Oakton Virtual Art Exhibit Celebrates Black History Month
The linocut “Freedom Now” by Chicago artist Margaret Burroughs is one of the many images on display at Oakton’s virtual art exhibit celebrating Black History Month.
Des Plaines, Ill. (Feb. 1, 2021) – Oakton Community College invites you to see the world through the eyes of prominent African American artists by exploring a free virtual art exhibit during Black History Month. Oakton’s Koehnline Museum of Art presents a selection of works drawn from its permanent collection, featuring African American artists’ works and other artists who depict African American topics. The exhibit can be viewed online at https://www.oakton.edu/about/thearts/museum/current_exhibition/index.php through Sunday, Feb. 28.
“African American Artists and Themes from the Collection of the Koehnline Museum of Art: Celebrating Black History Month” represents Oakton’s longstanding commitment to inclusivity and diversity through the introduction of Chicago artists such as Margaret Burroughs, Richard Hunt, Eugene “Eda” Wade, Egon Weiner, Gregory Orloff, Joyce Owens and Judith Roth. It also includes post-Civil War images by Frances Palmer and Walter Richards and several African American movie posters from the 1930s and 1940s, reflecting the struggle for African American civil rights.
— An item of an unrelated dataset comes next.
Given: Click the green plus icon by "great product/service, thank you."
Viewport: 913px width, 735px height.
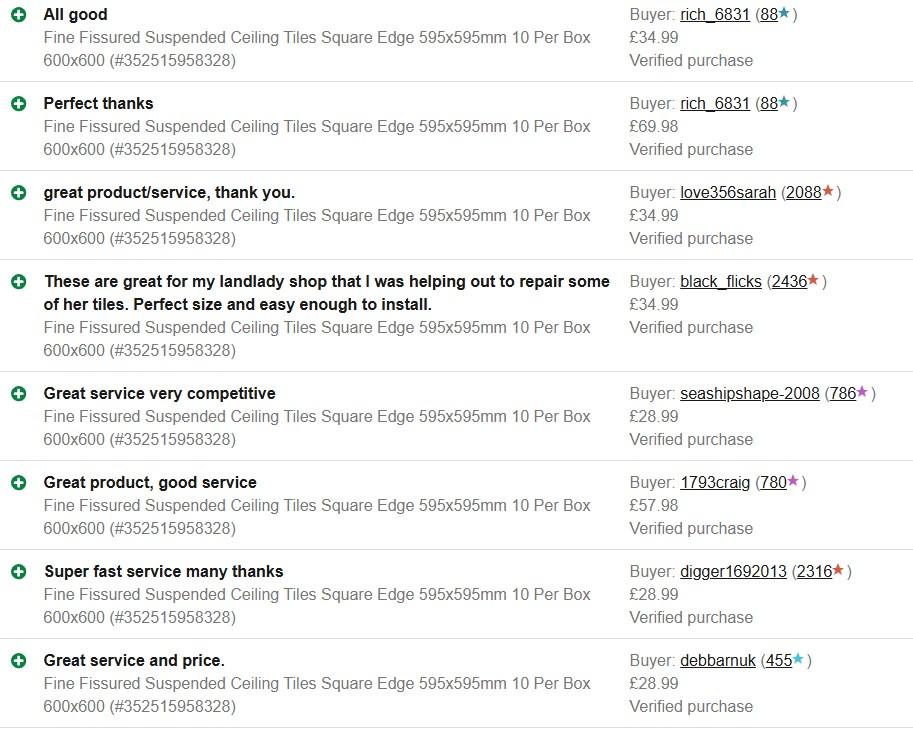Looking at the screenshot, I should coord(18,193).
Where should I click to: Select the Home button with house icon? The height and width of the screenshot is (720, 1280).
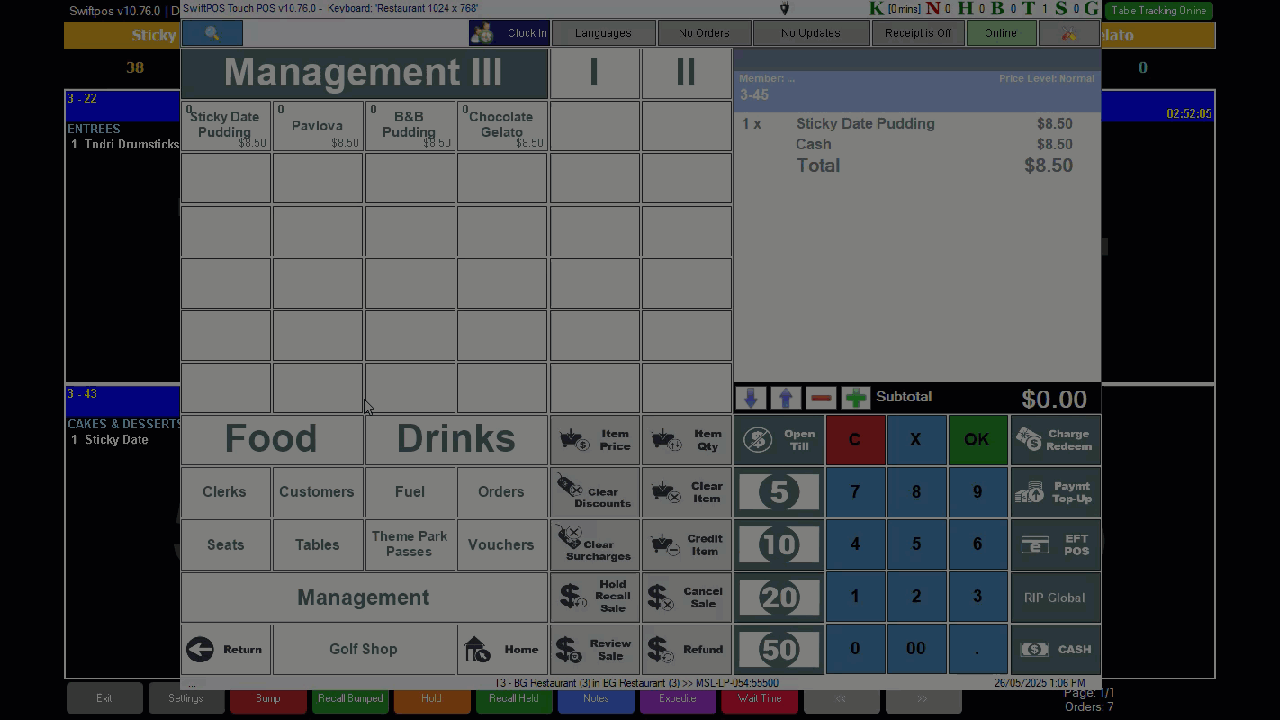(x=502, y=649)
“Oakton has an extensive collection containing African American artists whose works are on display not just during Black History Month, but year-round,” says Nathan Harpaz, curator of the Koehnline Museum of Art. “Our permanent collection reflects Oakton’s values.”
According to Harpaz, Burroughs’ works will be among the many highlights. She studied at the Art Institute of Chicago and at Mexico’s Esmerelda School of Art and Taller de Grafica under Leopoldo Mendez, a prominent printmaker. In 1961, with her husband Charles Burroughs, she founded the DuSable Museum of African American History in Chicago.
In 2008, Burroughs participated in the Koehnline Museum of Art’s exhibition “Convergence: Jewish and African American Artists in Depression-era Chicago.” She visited Oakton’s campus during that showing, donating more than 20 of her linocuts to the museum’s collection.